Provided information:
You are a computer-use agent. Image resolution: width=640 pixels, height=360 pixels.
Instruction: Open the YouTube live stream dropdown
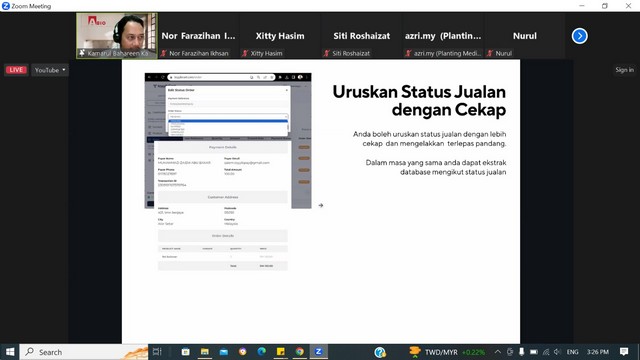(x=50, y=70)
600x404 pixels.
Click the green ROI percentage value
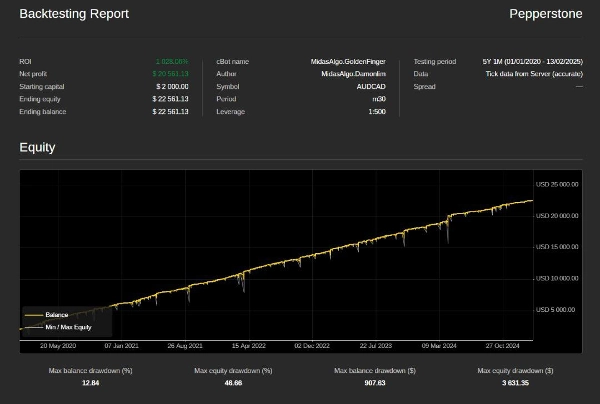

Set task: Write out every line of the records above word for word, leaving the pictures out.

Solution:
You are a computer-use agent. Image resolution: width=640 pixels, height=360 pixels.
Instruction: Open the YouTube live stream dropdown
(x=50, y=70)
600x404 pixels.
Click the green ROI percentage value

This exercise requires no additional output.